◆ TASK OBJECTIVE:
Copy out word for word only the part of the data below that opens with the line containing "The height and width of the screenshot is (141, 247)." and runs through the end of the data, including both ends.

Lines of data
--
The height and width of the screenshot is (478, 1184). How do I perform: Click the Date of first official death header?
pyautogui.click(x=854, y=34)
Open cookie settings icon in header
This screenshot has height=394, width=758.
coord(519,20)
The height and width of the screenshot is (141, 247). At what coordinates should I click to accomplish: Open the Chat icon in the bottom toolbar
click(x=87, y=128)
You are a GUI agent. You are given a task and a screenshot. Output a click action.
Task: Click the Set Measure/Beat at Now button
--
◆ FULL SOLUTION:
The height and width of the screenshot is (141, 247). At what coordinates should I click to accomplish: Open the Chat icon in the bottom toolbar
click(x=87, y=128)
You are a GUI agent. You are given a task and a screenshot. Output a click action.
Task: Click the Set Measure/Beat at Now button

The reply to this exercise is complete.